While the FDA did streamline the process by which patients can apply for expanded access or compassionate use to obtain experimental drugs, the new California law goes even further, allowing patients to entirely circumvent the FDA.

Under the legislation, patients must meet a variety of requirements to qualify for the program, including a requirement that they have only a matter of months to live and that two doctors recommend they try the experimental drug. Additionally, drug makers and device manufacturers would not be required to accommodate a patient’s request for experimental products. It also provides protection for insurers, limiting their liability for outstanding debt related to the treatment if the patient dies.

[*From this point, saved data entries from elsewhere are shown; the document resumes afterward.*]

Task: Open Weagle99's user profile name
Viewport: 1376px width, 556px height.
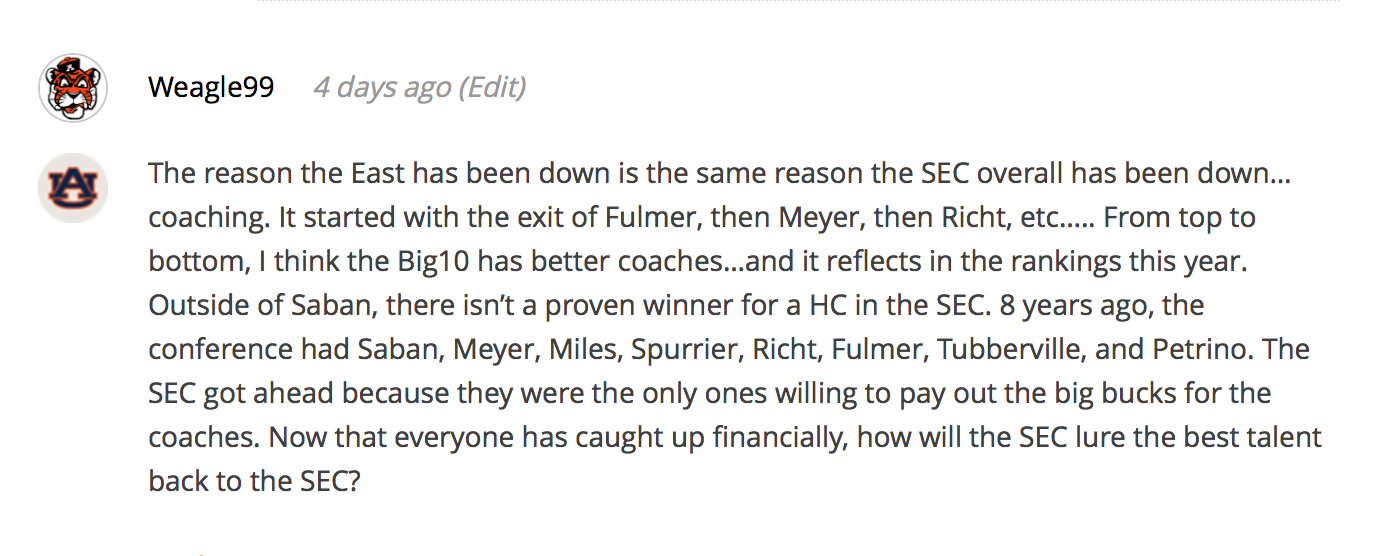Action: pos(211,87)
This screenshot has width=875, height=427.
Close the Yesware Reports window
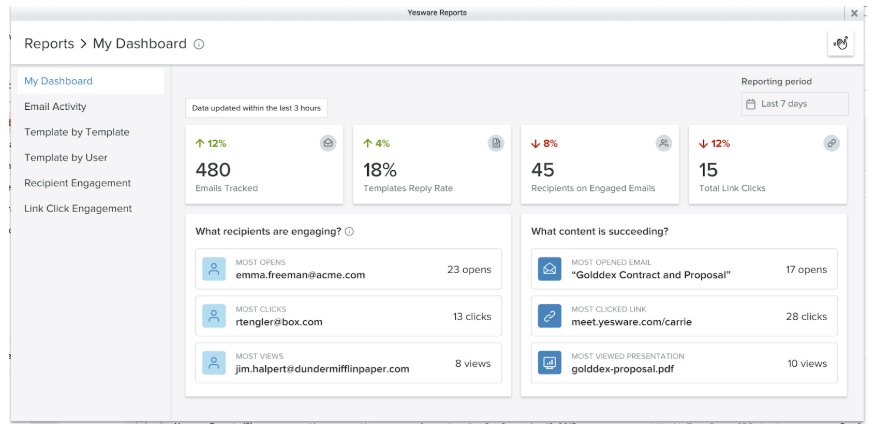point(853,13)
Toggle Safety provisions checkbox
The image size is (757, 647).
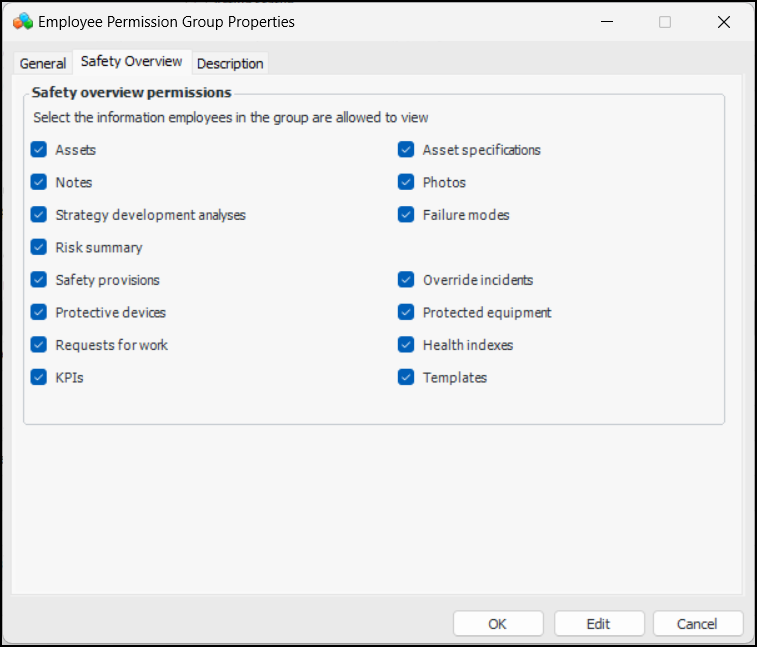click(x=39, y=280)
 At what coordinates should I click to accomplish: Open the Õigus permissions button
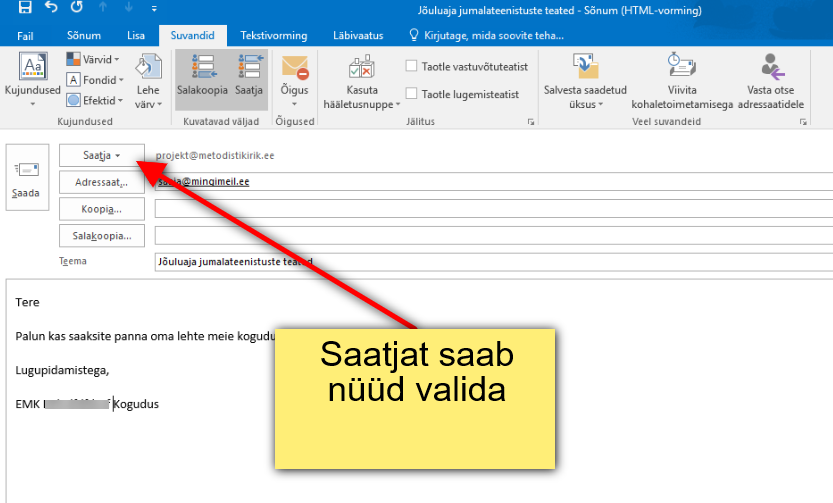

This legislation is significant, in part because it follows a path that voters in California started twenty years ago: back in 1996, California voters passed Proposition 215 to legalize medical marijuana. According to California Assemblyman Ian Calderon, author of the bill, “terminally ill patients in our state will finally have access to potentially life-saving treatments.”

Around the United States

Right to try legislation has been enacted in thirty-one other states, including Arizona, Colorado, Connecticut, Florida, Georgia, Louisiana, North Carolina, South Carolina, Virginia, and Wyoming, crossing political parties and regional differences. New Mexico is the only state that has not seen a right to try bill introduced. The primary driver behind these laws has been the Goldwater Institute, which offers model legislation to states and their legislators. The model legislation serves as the basis for laws that have been passed in most states.

Tension in the Industry

Though California is the thirty-second state in the United States to enact such legislation, there is still a vocal and tense argument between two camps within the healthcare industry: those who support such legislation, and those who oppose it.

Opposition

Those who oppose such legislation, including oncologists and medical ethicists, believe that access to experimental drugs offers false hope to those with life-threatening illnesses and that experimental drugs have only a limited change of actually working and that pharmaceutical companies have no obligation to offer drugs that are still working their way through trials.

Opposition also notes that Right to Try laws “permit access to experimental drugs after they have passed only Phase 1 trials. At this point in drug development, there is scant evidence about basic safety of the new substance and virtually no data that proves its efficacy in treating the targeted disease. Yet the right to try movement suggests that these early interventions are a magic pill, and that cures are being withheld from dying people solely because of government red-tape or for financial reasons. Even if there were such impediments, the implication that a drug that passes Phase 1 is a cure — and a cure that would not pose substantial risk of pain, injury, or earlier death — is unsupportable.”

Support

Proponents of right to try legislation believe that such laws provide options to patients who cannot wait for drugs to make their way through the FDA’s arduous approval process. According to righttotry.org, “Right to Try Laws give people with terminal illnesses the legal right to use investigational medications years before they might otherwise be on the market. No one can guarantee that a particular treatment will be effective, but these laws return choice and control over treatment options to where it is most effective: with patients and their doctors.”